In the interests of being as objective as possible, the actions are rough. I thought of taking some 600 grit paper to the rails and such, but when I got out my magnifying glass I realized sandpaper wouldn't cut it (literally) so I started with a file. We're not talking machining marks on teh rails, we're talking irregular sawtoothed surface. After dulling down the sawtooth edges on the back half of the rails I got out the 220 wet/dry and went to work on their bottom edges to break the edges.

I also hit the feed ramp, the raceways, the cocking cam and nose of the cocking piece, bottom of the extractor and outside of the lugs. They weren't too bad, really, they did have machining marks but they polished out pretty well. Went over everything again with 400 grit and also polished the surfaces of the follower with that.

After about two hours of fine sanding I can tell a difference in working the action but to be honest not a really big difference.

It's not like it doesn't feed, it's very positive in feeding, but it makes an out of the box Ruger 77 seem like a velvet smooth snick-snick action by comparison.

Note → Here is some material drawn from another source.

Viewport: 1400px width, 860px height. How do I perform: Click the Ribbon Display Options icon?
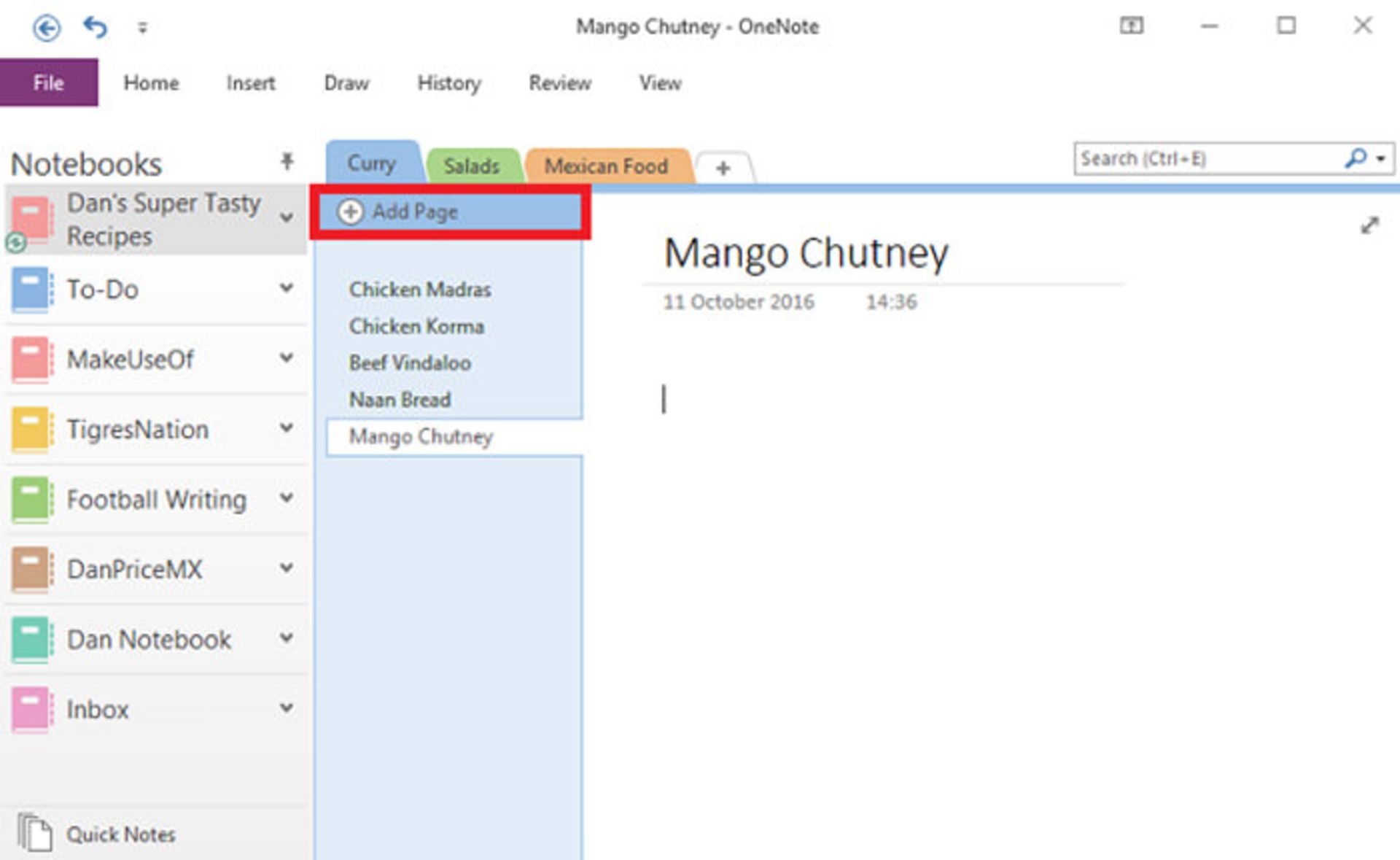pyautogui.click(x=1131, y=26)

Later today if I have time I'm going to smother everything but the lugs in some lapping grit I have and work the heck out of the bolt. I have 220, 320 and 600 grit, will probably go with the 320.

Those Serbs did put the effort where it counts. The barrel is a good'un, obviously, and both lugs have pretty full contact, about 75 to 80% on both going by the magic marker test.

Diamond in the Rough, for sure.


Gunnery, gunnery, gunnery.
Hit the target, all else is twaddle!